Internationales Familienrecht

Die Bedeutung des internationalen Familienrechts wächst, da Familien und Partnerschaften immer häufiger grenzüberschreitend gelebt werden. Ehepartner und Lebensgefährten können unterschiedliche, möglicherweise sogar mehrere Staatsbürgerschaften besitzen. Kinder erwerben durch Geburt in einem bestimmten Land neben den Staatsbürgerschaften ihrer Eltern oft eine weitere Staatsangehörigkeit. Familien ziehen häufig mehrmals in andere Länder um oder leben getrennt voneinander in verschiedenen Staaten.

Erfahren sie mehr über die internationale Zuständigkeit von deutschen Gerichten für Familiensachen von der Brüssel-IIb-VO über die EuUntVO bis zur EuGüVO und das anzuwendende Recht von der Rom-III-VO bis zum Haager Unterhaltsprotokoll (HUP).
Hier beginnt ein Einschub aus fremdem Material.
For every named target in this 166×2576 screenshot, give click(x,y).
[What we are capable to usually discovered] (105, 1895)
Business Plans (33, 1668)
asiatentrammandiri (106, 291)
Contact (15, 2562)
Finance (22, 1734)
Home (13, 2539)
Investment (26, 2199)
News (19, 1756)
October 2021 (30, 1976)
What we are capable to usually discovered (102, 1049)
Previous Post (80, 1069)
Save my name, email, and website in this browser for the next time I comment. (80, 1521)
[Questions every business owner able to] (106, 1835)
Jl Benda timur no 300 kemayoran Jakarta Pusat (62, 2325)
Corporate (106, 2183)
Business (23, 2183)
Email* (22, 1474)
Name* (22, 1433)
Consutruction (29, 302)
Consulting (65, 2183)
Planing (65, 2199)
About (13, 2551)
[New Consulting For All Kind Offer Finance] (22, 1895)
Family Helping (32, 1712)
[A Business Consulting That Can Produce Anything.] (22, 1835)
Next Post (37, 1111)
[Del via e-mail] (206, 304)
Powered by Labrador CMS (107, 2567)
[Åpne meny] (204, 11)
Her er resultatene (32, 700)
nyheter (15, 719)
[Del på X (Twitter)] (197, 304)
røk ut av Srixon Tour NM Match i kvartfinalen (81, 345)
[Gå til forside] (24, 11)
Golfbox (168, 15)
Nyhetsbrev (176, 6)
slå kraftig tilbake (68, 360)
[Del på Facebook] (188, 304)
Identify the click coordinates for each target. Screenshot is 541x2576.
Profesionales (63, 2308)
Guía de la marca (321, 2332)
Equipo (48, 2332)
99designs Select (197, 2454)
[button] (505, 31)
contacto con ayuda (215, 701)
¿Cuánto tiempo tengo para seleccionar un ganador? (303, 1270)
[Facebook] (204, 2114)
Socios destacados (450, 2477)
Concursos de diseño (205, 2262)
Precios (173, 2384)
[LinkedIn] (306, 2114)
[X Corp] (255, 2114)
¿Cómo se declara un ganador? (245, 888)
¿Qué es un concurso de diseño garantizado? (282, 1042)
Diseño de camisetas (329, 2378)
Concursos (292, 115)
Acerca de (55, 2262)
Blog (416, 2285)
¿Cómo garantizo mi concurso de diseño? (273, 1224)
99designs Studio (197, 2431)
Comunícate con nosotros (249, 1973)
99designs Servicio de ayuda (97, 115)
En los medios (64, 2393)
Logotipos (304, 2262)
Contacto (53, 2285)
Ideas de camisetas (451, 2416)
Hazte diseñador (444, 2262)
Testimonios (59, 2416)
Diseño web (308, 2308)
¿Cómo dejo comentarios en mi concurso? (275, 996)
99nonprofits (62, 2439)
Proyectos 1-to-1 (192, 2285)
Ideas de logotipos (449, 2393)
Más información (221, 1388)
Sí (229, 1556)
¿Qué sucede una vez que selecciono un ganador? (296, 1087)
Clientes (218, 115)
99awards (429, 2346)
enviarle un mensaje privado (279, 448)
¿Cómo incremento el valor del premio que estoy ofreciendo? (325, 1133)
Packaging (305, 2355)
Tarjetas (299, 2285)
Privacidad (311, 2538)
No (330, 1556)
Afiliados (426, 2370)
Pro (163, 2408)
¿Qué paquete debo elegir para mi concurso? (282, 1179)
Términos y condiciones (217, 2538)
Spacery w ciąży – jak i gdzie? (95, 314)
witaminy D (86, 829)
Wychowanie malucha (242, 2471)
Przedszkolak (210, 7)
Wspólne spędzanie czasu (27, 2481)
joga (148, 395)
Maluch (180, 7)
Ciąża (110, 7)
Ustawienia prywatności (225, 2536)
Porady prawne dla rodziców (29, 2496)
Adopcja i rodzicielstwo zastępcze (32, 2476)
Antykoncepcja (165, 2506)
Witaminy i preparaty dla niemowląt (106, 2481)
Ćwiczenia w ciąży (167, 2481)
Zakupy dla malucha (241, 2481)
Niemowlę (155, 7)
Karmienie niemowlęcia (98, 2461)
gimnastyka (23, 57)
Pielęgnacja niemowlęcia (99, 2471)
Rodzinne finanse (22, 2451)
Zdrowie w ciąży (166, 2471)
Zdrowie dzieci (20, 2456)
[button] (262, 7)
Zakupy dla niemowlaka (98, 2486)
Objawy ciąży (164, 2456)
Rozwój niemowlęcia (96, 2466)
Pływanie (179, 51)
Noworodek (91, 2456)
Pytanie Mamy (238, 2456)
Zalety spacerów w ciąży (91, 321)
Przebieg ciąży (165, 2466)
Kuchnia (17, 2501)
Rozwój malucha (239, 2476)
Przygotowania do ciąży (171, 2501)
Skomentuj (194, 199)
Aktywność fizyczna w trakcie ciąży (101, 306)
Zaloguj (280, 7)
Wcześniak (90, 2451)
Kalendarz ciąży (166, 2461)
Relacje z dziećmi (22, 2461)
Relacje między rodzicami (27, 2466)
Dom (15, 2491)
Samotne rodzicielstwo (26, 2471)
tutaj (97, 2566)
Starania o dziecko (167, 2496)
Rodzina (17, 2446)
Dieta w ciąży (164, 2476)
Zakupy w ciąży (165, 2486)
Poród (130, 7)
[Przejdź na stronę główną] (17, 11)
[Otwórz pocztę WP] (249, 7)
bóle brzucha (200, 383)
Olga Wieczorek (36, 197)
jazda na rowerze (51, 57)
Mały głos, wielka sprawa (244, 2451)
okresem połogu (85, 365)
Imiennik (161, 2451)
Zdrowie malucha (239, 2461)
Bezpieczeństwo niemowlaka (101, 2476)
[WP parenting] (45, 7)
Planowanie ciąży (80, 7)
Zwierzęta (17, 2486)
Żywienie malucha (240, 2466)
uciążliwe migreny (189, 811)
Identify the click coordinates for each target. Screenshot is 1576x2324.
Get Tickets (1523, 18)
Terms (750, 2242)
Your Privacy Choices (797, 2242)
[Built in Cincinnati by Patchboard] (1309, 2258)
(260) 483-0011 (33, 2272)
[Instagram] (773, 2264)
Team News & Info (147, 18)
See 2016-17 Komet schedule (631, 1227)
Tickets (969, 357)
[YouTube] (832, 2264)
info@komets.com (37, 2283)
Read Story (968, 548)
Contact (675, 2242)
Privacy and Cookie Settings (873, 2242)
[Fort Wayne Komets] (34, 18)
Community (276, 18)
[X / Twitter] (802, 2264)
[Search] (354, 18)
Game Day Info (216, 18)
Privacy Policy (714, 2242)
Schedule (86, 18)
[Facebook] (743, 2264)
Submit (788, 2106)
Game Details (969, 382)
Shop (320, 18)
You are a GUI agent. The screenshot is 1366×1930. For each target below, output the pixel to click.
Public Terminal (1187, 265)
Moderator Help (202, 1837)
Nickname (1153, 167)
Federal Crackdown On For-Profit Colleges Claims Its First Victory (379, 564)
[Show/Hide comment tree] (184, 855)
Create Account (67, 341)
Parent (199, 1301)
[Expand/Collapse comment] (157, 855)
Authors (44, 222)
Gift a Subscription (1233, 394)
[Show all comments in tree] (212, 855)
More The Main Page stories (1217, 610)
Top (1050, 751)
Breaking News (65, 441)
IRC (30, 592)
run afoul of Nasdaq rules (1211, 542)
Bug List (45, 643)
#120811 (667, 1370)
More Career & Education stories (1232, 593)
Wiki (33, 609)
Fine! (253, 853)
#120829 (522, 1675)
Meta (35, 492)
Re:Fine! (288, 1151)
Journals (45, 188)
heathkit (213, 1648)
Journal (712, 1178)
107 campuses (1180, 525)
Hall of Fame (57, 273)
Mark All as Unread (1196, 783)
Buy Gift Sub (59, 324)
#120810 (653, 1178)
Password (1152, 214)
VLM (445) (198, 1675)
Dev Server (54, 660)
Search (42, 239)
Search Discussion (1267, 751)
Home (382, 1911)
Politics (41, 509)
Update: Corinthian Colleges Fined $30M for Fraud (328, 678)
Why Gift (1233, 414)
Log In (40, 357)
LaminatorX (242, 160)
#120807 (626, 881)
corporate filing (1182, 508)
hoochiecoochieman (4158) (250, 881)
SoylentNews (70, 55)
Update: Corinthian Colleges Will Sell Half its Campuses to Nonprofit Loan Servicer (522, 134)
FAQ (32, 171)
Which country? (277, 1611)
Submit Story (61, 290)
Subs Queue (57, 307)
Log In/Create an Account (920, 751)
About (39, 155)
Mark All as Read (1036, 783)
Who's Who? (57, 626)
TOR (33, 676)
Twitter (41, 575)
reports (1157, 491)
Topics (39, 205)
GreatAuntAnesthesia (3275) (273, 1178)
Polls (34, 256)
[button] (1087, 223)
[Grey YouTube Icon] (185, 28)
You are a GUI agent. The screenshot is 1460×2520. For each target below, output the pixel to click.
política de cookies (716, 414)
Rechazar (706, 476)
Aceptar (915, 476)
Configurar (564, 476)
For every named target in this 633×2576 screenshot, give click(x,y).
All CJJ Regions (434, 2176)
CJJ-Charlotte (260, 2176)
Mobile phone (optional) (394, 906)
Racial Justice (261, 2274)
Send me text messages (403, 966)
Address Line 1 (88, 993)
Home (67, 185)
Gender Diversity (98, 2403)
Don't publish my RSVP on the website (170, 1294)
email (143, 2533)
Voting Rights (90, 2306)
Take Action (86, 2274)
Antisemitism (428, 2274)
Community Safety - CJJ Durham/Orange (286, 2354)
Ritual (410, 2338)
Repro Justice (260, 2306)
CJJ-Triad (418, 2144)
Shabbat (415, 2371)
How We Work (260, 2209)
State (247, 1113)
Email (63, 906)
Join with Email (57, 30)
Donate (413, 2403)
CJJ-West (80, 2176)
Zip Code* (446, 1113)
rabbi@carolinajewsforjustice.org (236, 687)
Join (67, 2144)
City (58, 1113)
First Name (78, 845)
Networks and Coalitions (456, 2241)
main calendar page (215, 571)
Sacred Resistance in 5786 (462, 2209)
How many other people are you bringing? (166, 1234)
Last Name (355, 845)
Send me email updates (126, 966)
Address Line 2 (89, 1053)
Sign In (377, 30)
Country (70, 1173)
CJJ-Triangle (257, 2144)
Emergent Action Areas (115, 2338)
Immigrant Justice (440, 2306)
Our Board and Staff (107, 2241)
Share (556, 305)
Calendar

I. Internationale Zuständigkeit der deutschen Gerichte

In familienrechtlichen Angelegenheiten ist es stets erforderlich, zunächst festzustellen, ob deutsche Gerichte für das konkrete Verfahren international zuständig sind. Die Frage nach der internationalen Zuständigkeit der deutschen Gerichte muss für jede familienrechtliche Angelegenheit einzeln geprüft werden.

1. Internationale Zuständigkeit für Scheidungsverfahren

Die internationale Zuständigkeit deutscher Gerichte ergibt sich für Scheidungsverfahren vorrangig aus der Brüssel-IIb-VO (VERORDNUNG (EU) 2019/1111 DES RATES vom 25. Juni 2019 über die Zuständigkeit, die Anerkennung und Vollstreckung von Entscheidungen in Ehesachen und in Verfahren betreffend die elterliche Verantwortung und über internationale Kindesentführungen).

2. Internationale Zuständigkeit für Unterhaltsverfahren

In Unterhaltsverfahren richtet sich die Frage der internationalen Zuständigkeit deutscher Gerichte in erster Linie nach der EuUntVO (Verordnung (EG) Nr. 4/2009 des Rates vom 18. Dezember 2008 über die Zuständigkeit, das anwendbare Recht, die Anerkennung und Vollstreckung von Entscheidungen und die Zusammenarbeit in Unterhaltssachen.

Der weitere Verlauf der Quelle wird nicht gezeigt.